Half-handed Cloud: Learning About Your Scale

Half-handed Cloud
Learning About Your Scale
Sounds Familyre
2001-10-09

The very idea of threading Christian messages into pop music that we’re free to buy or ignore still bugs enough believers and non-believers to suggest the possibility that subversion might appear from this genre. C’mon, it could happen. Maybe Amy Grant or Michael W. Smith or Kirk Franklin or DC Talk or Babybird have reason to believe that their pop, rap, and R&B sort of defy American pop culture as well as gospel culture.
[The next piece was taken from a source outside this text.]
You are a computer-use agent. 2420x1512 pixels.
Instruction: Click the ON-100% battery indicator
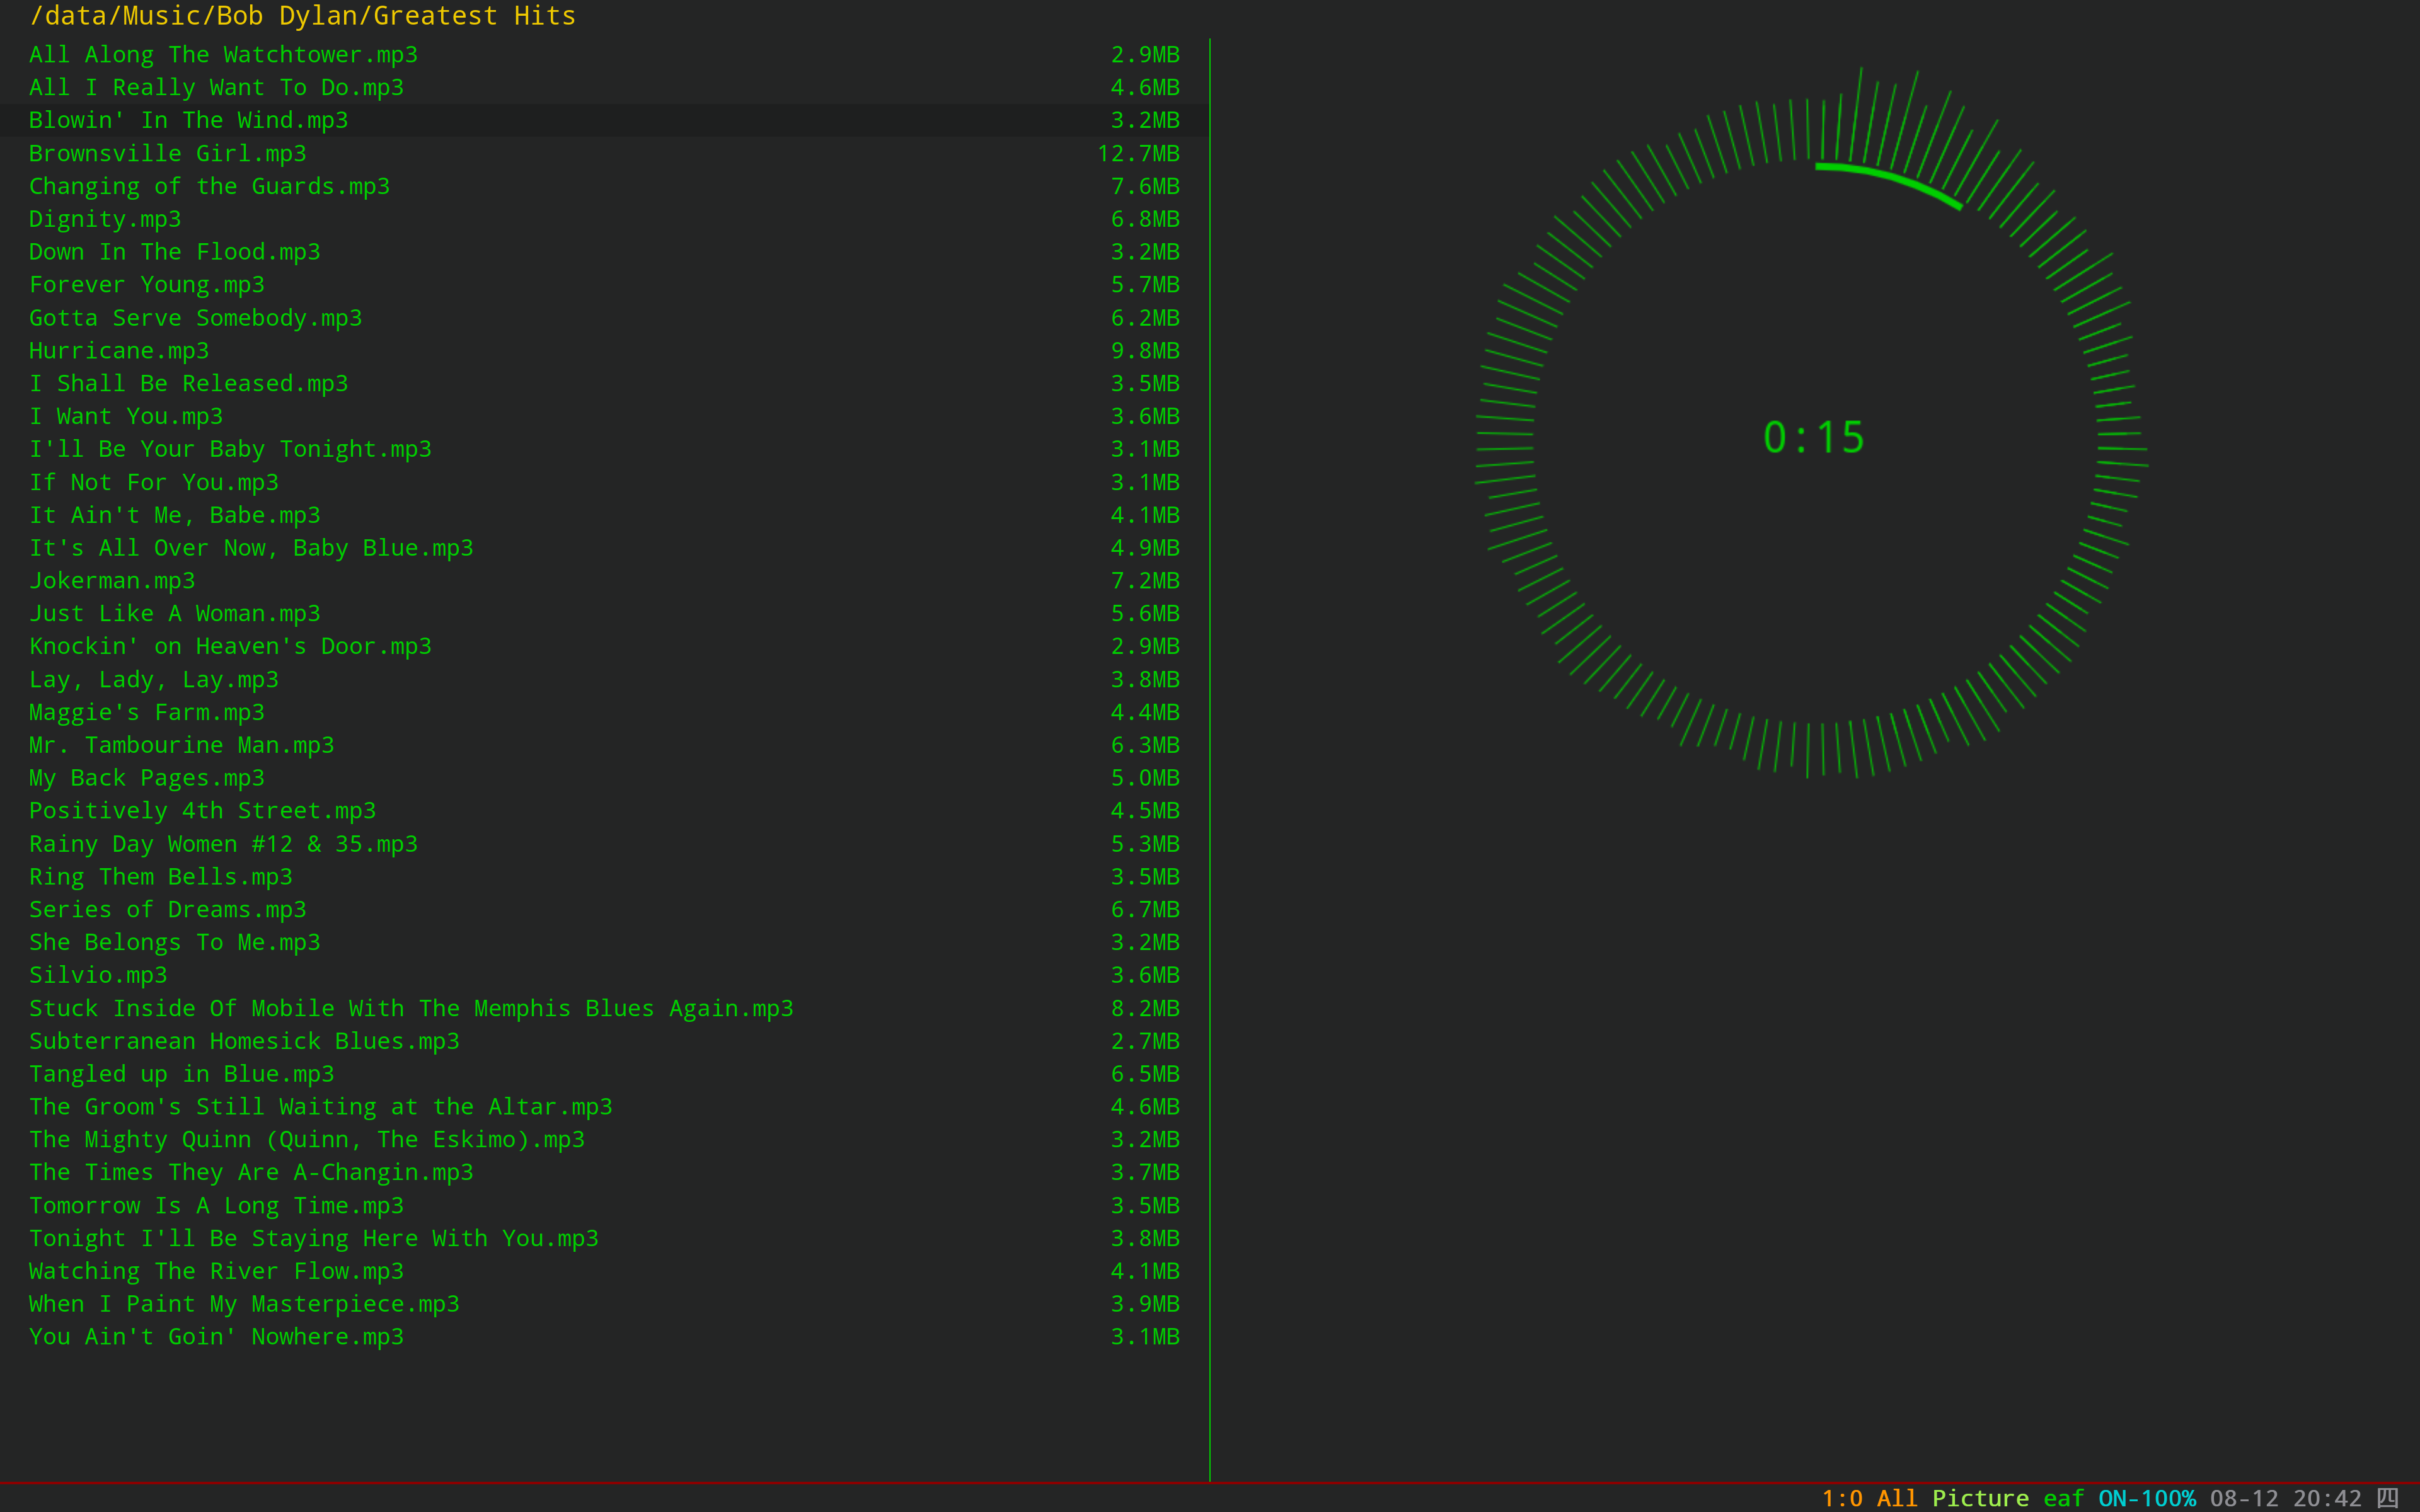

After all, the nihilism of a band o’ bigshots like Slipknot becomes as corny as any Hallmark sentiment as the band and their fans outlive their own bad attitudes.

What’s missing from Christian pop is the thrill of defiance, the willingness to foul one’s own nest as well as another’s, to bite the hand that supports as well as the one that feeds. So let me get the following out of my system: there should be Christian musicians who lay into the Christian media and it’s power centers. Rag on Jerry Falwell, Frederick Graham, Pat Robertson, maybe the Southern Baptist Convention. Maybe direct a little crap at the founder of the Nuremburg Files, if they feel courageous. Abuse from the secular criticism impacts such people about as much as egging Enron headquarters would affect Ken Lay -– just not all that much. It’s the criticism and mockery from within their own denominations, their own faith, that would sting.

John Kinghofer of Knoxville, Tennessee doesn’t actually do any of this protesting on Learning About Your Scale, recorded under the name Half-handed Cloud. But this one-man-band-plus-pals music inspires some tantalizing possibilities: like a Christian avant-garde producing an Uncle Meat inspired by St. Peter the fisherman, or a Pet Sounds based on the parable of the shepherd and his flock — either would be problem enough for a pop industry with standards as rigid as Nashville’s. Still, the world has enough tiresome religious pop to give Kinghofer’s goofy experiment an intriguing context.

According to his press, it took four labels to light this little candle. Learning About Your Scale was originally issued on a Chattanooga label in 1999, then jointly picked up by Sounds Familyre (run by the theatrically religious Danieleson Famile (sic)) and Asthmatic Kitty. They arranged distribution through Secretly Canadian last summer; the album saw little press until late fall. It’s incredibly short — 25 songlettes running just over nineteen minutes, including three multi-part tunes.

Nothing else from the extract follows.